Start of DATA SHOWN

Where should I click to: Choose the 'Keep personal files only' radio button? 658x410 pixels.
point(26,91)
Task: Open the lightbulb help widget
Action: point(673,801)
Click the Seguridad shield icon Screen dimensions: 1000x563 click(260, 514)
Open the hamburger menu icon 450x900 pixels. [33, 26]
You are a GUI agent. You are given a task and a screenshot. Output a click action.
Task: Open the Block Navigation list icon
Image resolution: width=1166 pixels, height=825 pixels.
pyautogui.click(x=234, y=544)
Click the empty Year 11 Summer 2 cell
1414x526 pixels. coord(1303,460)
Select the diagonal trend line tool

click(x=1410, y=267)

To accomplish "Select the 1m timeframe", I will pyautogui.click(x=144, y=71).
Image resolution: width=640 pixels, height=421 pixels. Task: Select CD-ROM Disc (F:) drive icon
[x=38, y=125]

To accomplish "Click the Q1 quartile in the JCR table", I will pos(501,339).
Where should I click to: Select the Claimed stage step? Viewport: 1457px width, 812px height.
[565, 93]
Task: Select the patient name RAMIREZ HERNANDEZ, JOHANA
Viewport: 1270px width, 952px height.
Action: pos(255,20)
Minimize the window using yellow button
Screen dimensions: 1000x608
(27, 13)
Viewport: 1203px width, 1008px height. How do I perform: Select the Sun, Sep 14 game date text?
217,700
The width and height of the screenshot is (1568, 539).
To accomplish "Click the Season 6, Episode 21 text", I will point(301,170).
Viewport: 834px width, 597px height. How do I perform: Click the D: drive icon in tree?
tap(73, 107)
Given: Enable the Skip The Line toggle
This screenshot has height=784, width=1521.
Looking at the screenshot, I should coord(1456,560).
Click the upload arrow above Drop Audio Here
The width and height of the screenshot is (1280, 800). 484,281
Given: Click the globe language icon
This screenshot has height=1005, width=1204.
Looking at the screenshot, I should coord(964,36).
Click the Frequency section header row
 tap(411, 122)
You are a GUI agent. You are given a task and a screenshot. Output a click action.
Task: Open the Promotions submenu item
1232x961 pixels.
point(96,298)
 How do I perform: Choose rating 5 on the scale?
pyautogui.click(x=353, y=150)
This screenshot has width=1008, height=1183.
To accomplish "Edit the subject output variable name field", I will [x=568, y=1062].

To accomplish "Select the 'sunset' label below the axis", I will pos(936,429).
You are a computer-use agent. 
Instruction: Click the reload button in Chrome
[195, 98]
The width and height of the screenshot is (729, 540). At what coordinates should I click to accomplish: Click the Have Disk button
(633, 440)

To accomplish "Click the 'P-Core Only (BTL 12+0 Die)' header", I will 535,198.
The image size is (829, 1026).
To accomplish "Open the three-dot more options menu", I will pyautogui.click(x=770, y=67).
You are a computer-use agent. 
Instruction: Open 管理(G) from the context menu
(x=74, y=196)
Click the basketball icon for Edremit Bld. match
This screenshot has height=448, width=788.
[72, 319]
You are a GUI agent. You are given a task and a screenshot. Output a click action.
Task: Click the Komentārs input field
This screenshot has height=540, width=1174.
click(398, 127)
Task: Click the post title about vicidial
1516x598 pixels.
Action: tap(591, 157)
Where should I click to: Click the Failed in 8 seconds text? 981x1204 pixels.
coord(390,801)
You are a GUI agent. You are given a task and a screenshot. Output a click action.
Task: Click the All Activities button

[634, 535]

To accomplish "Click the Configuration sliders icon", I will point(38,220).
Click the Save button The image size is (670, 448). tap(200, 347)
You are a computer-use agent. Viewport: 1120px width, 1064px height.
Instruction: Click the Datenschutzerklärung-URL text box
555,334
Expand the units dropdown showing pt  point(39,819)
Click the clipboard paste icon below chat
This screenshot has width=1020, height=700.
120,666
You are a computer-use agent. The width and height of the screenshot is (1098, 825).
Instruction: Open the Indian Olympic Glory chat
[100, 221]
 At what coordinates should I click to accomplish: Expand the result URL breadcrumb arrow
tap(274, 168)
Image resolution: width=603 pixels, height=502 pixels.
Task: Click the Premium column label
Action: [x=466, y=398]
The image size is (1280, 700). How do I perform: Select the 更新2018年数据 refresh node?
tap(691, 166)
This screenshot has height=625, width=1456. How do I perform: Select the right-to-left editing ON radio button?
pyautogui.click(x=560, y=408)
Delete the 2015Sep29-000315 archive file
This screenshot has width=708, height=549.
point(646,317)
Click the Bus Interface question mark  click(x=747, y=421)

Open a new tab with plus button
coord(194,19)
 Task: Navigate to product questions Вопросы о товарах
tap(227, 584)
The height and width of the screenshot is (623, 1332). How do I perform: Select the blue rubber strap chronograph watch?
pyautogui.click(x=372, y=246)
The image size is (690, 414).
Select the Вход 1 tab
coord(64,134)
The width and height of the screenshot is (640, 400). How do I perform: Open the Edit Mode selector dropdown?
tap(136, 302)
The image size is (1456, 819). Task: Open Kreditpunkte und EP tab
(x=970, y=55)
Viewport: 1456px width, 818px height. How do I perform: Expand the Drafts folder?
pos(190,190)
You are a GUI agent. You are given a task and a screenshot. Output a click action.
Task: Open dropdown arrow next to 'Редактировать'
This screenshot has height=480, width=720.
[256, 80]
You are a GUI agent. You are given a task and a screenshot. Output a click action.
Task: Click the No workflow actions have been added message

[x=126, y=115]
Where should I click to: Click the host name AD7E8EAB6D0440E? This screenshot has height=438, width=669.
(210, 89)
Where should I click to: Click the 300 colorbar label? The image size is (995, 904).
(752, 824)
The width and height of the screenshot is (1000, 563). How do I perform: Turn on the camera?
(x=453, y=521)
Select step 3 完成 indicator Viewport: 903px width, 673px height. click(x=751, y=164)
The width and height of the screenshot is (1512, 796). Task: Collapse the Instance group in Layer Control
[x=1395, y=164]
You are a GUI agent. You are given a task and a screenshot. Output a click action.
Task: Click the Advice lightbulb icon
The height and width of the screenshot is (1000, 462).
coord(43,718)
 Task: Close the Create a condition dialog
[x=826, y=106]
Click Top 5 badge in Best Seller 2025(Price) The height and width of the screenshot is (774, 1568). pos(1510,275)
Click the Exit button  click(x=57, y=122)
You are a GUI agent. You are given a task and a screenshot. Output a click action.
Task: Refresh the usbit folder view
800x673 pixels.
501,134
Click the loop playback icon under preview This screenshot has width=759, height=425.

End of DATA SHOWN

_THE TASK_
The sole response should be the count of lines in the material holding the string "field".

_ANSWER BELOW_
2